Dataset content >>
-=-=-=-=-

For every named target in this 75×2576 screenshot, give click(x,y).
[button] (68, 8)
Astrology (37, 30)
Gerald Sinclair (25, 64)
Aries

-=-=-=-=-

What you will do >> Word for word, write out all the lines shown above.

Written answer >>
For every named target in this 75×2576 screenshot, give click(x,y).
[button] (68, 8)
Astrology (37, 30)
Gerald Sinclair (25, 64)
Aries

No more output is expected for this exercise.